ʻOumuamua would have been a long shot but this rock seems within reach.

airstrike 1217 days ago [-]
Also how about we leave some instrument on the rock even after it departs? Would be interesting to track where it went next
TeMPOraL 1217 days ago [-]
Generally there's little point in doing that, unless you want to study the body itself or otherwise care about its presence. That's because to rendezvous with something in space you need to get close to it and bring your velocity relative to it to zero - which puts you on the exact same orbit, so even without attaching to it, you'll go where it goes.
m4rtink 1216 days ago [-]
Also landing something on a space rock might not be a huge win from just leaving it in orbit. You see, even if you manage to attach yorself to the thing (and the Philae lander of the Rosetta mission demonstrated is's not easy), the thing usually rotates with one revolution every couple hours.

So unlike a cosy stable state vacuum of space with sun in one direction to point the solar panels and Earth in another where you point the antennas, you are now sitting an a pice of material that can freeze you/cook you by convection & Sun an Earth continually change position.

Also unlike with a space probe that can have a hot (in the sun) and cold (in the shadow) sides, now you need to handle temperature management from multiple constantly changing angles. Fun!

Thats why we don't regularly communicate with NEAR Shoemaker or Rosetta even though both landed on a space rock - they are simply no longer in a working order.

That doesn't mean it's impossible - you just need to use a rather more complicated spacecraft for that, than just trying to land a space probe.
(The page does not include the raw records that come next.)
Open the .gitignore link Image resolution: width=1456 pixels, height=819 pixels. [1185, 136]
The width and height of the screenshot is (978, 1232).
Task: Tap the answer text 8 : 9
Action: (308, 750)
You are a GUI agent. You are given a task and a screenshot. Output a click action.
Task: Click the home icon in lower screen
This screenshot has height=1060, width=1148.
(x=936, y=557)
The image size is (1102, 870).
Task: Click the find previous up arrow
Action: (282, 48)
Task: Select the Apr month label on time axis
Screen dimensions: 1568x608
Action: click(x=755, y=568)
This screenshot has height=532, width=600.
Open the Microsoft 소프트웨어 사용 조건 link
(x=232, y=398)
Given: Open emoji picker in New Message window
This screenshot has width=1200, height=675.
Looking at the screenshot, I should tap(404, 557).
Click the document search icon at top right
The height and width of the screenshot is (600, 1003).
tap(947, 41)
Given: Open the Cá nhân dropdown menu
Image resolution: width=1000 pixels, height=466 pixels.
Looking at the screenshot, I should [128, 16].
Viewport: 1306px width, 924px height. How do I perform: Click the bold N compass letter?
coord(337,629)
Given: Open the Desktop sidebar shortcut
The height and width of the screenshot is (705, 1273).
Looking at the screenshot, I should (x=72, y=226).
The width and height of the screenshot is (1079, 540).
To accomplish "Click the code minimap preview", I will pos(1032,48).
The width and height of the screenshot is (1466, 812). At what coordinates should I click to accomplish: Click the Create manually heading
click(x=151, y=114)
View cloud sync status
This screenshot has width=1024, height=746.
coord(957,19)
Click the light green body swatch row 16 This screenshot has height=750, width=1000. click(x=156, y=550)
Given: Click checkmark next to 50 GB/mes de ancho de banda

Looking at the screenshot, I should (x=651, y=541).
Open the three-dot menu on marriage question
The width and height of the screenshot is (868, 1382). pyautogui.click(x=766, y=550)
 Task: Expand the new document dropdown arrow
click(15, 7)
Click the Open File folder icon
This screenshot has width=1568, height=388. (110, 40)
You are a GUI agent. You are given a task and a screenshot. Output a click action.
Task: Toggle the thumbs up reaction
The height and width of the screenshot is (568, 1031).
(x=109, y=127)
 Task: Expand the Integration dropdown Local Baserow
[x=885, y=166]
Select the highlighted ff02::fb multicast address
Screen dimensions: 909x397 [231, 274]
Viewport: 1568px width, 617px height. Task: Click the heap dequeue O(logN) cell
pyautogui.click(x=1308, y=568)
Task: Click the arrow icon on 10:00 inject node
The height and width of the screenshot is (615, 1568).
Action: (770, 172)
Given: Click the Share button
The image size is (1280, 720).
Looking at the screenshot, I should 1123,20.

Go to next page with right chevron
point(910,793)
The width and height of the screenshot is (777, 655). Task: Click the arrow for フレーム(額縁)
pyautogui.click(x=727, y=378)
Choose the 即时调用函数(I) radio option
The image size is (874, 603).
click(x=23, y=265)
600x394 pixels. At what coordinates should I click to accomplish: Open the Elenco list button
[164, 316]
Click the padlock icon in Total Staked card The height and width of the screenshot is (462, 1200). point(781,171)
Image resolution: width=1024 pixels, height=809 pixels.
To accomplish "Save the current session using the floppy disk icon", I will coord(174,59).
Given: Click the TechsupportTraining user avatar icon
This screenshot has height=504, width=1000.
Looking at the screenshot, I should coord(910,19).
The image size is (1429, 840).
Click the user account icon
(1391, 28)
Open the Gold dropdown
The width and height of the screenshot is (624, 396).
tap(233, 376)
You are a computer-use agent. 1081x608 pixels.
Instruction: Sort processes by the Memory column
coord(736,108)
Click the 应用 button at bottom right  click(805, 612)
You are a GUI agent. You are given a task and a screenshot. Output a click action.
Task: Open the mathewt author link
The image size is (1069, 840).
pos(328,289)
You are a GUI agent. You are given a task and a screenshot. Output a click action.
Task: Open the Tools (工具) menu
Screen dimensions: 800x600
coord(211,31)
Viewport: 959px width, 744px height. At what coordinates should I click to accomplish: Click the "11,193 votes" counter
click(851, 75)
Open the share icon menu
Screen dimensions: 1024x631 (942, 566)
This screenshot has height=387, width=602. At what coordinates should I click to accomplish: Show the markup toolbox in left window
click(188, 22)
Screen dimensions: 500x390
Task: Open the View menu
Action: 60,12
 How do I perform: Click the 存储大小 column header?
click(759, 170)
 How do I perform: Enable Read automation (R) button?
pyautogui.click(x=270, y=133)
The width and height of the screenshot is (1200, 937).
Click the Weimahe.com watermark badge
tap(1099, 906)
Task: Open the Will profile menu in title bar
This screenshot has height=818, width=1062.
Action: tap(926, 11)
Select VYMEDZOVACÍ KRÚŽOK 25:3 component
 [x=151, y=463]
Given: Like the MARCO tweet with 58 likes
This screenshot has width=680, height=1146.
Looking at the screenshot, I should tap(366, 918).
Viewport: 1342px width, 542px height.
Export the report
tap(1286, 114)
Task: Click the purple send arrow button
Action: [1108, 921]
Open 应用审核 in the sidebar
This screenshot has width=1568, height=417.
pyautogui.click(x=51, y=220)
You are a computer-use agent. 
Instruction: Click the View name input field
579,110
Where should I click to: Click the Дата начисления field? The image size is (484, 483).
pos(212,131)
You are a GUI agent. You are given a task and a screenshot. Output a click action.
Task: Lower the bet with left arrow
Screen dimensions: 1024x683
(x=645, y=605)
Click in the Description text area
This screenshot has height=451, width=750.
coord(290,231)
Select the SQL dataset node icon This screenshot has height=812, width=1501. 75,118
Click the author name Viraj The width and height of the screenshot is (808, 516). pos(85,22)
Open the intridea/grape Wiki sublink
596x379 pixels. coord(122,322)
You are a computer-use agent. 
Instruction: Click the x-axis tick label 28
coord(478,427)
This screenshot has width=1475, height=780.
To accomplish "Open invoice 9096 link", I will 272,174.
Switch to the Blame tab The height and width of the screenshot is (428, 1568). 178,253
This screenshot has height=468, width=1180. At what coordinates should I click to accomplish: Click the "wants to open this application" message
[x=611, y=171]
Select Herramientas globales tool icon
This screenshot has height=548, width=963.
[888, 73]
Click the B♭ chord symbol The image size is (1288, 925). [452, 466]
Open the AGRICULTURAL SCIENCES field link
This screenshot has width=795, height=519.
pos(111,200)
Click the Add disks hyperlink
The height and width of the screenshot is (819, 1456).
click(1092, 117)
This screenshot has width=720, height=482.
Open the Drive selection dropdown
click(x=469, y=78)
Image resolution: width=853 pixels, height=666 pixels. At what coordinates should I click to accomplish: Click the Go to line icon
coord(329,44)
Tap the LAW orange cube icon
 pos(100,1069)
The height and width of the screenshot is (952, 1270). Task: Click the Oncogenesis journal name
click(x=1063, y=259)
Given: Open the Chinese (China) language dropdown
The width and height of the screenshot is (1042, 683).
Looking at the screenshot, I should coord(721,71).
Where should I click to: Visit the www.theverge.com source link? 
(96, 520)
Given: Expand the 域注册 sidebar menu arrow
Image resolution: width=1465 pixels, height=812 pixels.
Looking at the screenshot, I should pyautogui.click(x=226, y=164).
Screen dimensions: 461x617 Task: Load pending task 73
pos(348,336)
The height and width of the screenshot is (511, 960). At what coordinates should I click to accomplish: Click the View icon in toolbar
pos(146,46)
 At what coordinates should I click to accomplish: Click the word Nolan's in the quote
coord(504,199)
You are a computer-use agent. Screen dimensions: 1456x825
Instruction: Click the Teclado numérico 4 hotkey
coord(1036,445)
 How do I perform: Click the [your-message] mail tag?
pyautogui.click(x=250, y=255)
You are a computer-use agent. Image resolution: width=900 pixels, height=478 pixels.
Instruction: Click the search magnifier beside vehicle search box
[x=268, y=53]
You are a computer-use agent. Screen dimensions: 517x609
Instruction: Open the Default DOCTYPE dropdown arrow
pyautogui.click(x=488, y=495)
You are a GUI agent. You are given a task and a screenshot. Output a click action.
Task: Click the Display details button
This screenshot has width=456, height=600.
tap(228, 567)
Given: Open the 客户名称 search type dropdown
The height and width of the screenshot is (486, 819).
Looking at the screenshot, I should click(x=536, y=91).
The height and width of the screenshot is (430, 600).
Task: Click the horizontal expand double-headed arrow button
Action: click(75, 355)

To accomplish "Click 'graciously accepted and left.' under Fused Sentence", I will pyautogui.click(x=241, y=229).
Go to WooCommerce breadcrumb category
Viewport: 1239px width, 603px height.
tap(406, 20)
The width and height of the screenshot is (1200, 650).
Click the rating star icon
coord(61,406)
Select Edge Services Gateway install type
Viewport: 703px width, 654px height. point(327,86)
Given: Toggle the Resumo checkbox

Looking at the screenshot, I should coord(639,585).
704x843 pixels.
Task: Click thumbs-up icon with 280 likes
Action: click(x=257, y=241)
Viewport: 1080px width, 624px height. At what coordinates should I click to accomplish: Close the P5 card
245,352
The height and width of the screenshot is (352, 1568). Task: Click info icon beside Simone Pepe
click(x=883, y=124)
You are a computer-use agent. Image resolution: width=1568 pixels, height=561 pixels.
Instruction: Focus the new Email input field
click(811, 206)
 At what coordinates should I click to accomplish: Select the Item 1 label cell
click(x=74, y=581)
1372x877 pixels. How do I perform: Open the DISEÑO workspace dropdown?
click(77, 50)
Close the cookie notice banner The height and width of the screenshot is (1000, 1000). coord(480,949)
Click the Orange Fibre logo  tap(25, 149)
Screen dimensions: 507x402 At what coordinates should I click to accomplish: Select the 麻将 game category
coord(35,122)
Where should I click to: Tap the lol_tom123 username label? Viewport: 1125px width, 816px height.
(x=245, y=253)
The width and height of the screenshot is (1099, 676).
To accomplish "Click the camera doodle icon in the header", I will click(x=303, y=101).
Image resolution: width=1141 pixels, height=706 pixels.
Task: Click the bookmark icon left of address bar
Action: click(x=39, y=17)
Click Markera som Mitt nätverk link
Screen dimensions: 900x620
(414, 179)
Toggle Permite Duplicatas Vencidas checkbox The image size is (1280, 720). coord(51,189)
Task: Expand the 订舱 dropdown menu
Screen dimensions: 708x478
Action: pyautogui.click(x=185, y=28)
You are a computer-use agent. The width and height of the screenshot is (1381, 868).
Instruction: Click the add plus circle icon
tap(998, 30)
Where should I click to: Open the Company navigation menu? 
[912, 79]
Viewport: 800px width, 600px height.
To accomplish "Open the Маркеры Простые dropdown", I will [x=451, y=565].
black_puppydog 1217 days ago [-]
Also, at 2m diameter, its gravity would be so low that "leaving" a probe on it would mean strapping the probe to it? That would be a funny tech demo for catching a small rock, but if you already do that, why not put it into a stable orbit for further study?
amelius 1216 days ago [-]
I think the problem is that the rock is at its highest speed whenever it is near Earth (see animation in the article).
prvc 1216 days ago [-]
In the gif, the path intersected the disc representing the Earth's position a few times. What was the actual minimum distance between the object and the Earth's surface?
tetris11 1216 days ago [-]
> According to the JPL Small-Body Database, the closest approach to Earth has already occurred, on 4 April 2019, when it approached to a distance of 13,121 km (8,153 mi).

https://en.wikipedia.org/wiki/2020_CD3

Haga 1216 days ago [-]
It's interesting to see the defending gravity of the moon visualized. Any large impactor makes a similar journey?
sebow 1216 days ago [-]
Waiting for the ancient aliens episode on this any second now
moralsupply 1216 days ago [-]
Why did it take so long to figure out we have 2 moons?
kennywinker 1216 days ago [-]
One of them is very small, and was only around for 2.7 years
ConceptJunkie 1216 days ago [-]
And it's gone now.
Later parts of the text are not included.